ResetDrop and recreate between test suites if needed
CIService container in GitHub Actions / self-hosted runner

Port Allocation

Dedicated ports prevent collisions between dev and test:

ServiceDev PortTest Port
Database54325433
App server30004300
API3001— (use preview URL)

Cost Management

Browser testing in CI is expensive. Playwright with 3 browsers for 5 minutes, 20 runs/day on GitHub Actions: ~$50/month. Here's how to reduce that.

Reduce What Runs

The testing strategy page covers the layer model. The infrastructure implication: every E2E test you convert to an integration test saves 30-120 seconds of CI browser time. At scale, this is the biggest cost lever.

ActionSavings
Convert server-action E2E → integration test~60s per test
Run only affected tests (nx affected)Skip unchanged projects entirely
Bail on first failure in PRsStop wasting time after a break
Parallelize with shardingSame wall-clock time, more runner-minutes, but faster feedback

Cheaper Runners

GitHub Actions minutes are premium-priced. Alternatives for browser-heavy workloads:

ProviderModelRelative Cost
GitHub ActionsPer-minute, managedBaseline (1x)
Self-hosted runnerYour machine, free computeFree (your electricity + RAM)
UbicloudDrop-in replacement, bare metal~0.3x
RunsOnYour AWS account, spot instances~0.1-0.15x
BlacksmithManaged, faster builds~0.5x

Cheapest viable path: Self-hosted runner on a spare machine for private repos. Ubicloud for open source.

Simplest path: Run E2E locally against preview URLs. Zero CI minutes for browser tests. The preview URL is the infrastructure — BASE_URL=https://your-preview.vercel.app npx playwright test.

NX and Caching

Monorepo build tools provide two cost-saving mechanisms:

MechanismWhat It Does
Affected commandsOnly test projects changed by the PR. Skip everything else.
Computation cachingIf inputs haven't changed, reuse previous test results.

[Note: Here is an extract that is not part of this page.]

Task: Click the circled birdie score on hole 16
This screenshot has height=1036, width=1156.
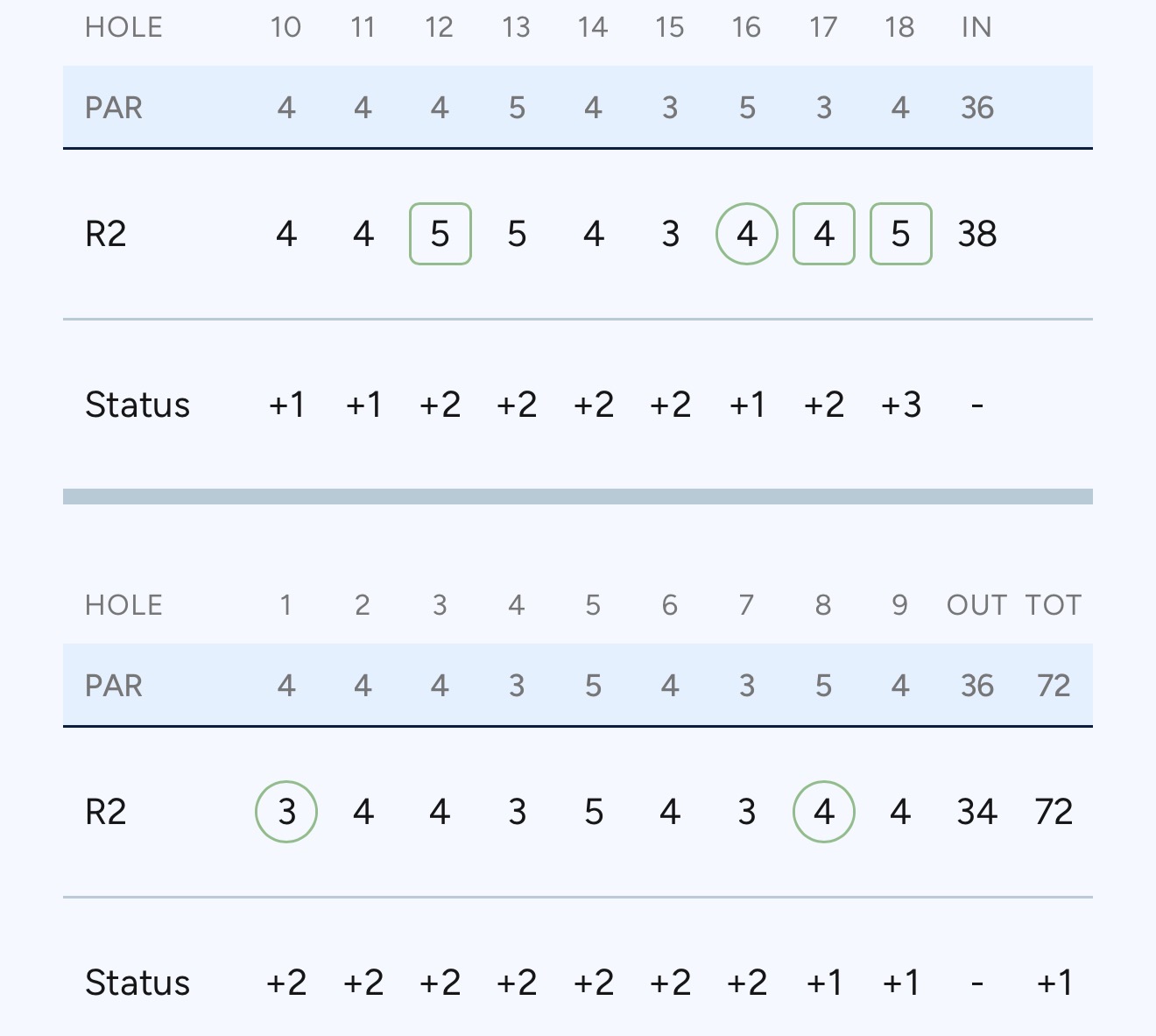Action: tap(746, 234)
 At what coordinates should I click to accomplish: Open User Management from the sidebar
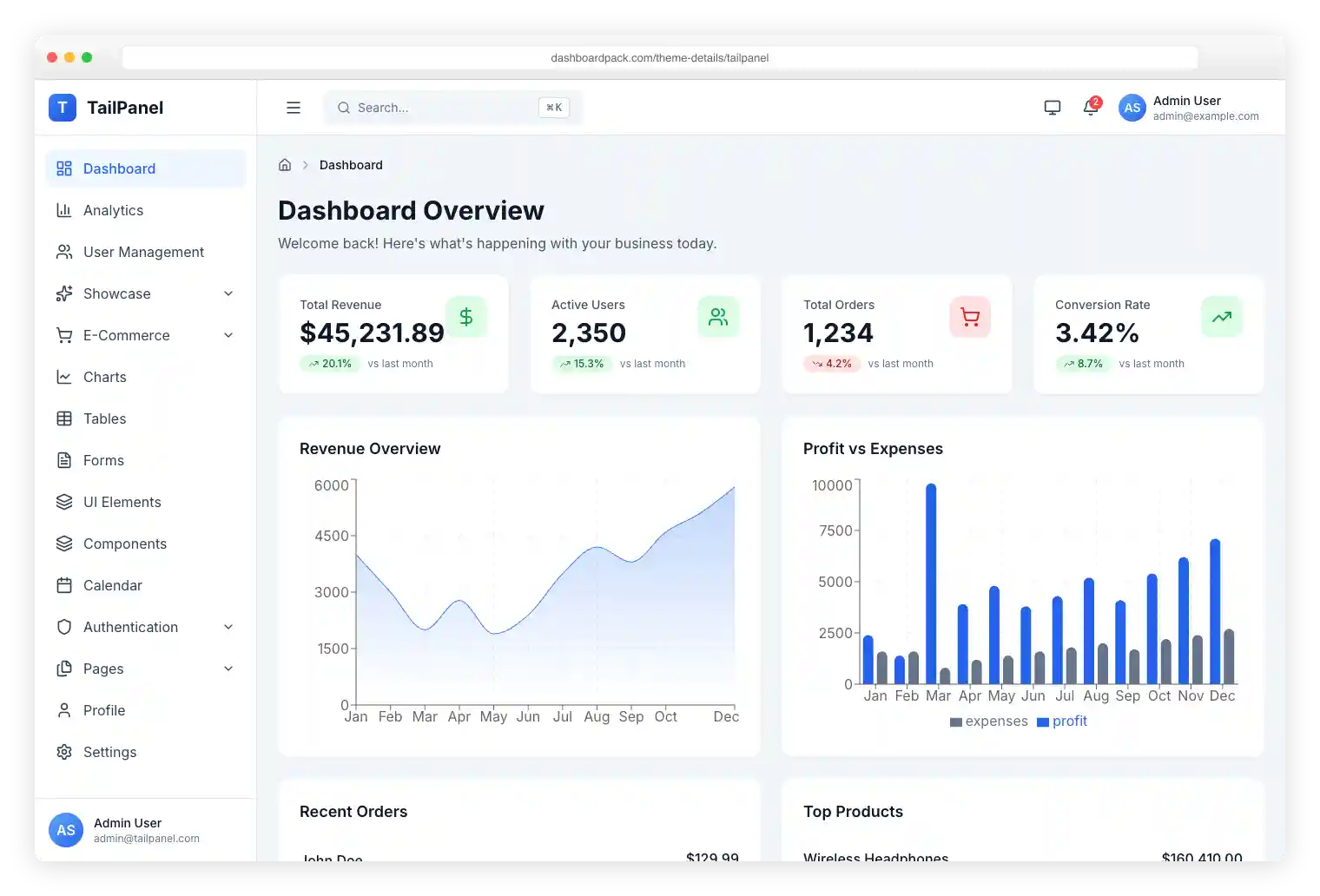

In CI: nx affected -t test instead of nx run-many -t test. On a 10-project monorepo, this typically skips 60-80% of test runs.

Preflight Checklist

Before any test work:

  • Test database running and healthy
  • Correct environment identified (local vs CI vs preview)
  • Known issues checked (issue log, failing tests)
  • Test type identified → correct layer selected

Never Do

ActionWhyAlternative
Full-project typecheck on large monoreposOOM crashAffected-only typecheck
npm run dev in CIBlocks the runnerBuild + serve, or use preview URL
Skip database readiness checkTests fail silently with connection errorsAlways wait for ready signal
Claim tests pass without running themBreaks trustEvidence or nothing
Arbitrary sleep() in E2E testsFlaky, slowwaitForSelector(), waitForResponse()

Feedback Loop

Tests are instruments. They measure the gap between intent and reality.

TEST FAILURE

├─► Implementation gap → fix the code (engineering concern)

└─► Vision gap → update the spec (product concern)

Every failure is classified: is the code wrong, or is the spec wrong? This distinction routes feedback to the right team and prevents the cycle of fixing code to match a broken spec.

Log failures with evidence: test file, line number, expected vs actual. Structured feedback compounds — pattern recognition across failures reveals systemic issues that individual fixes miss.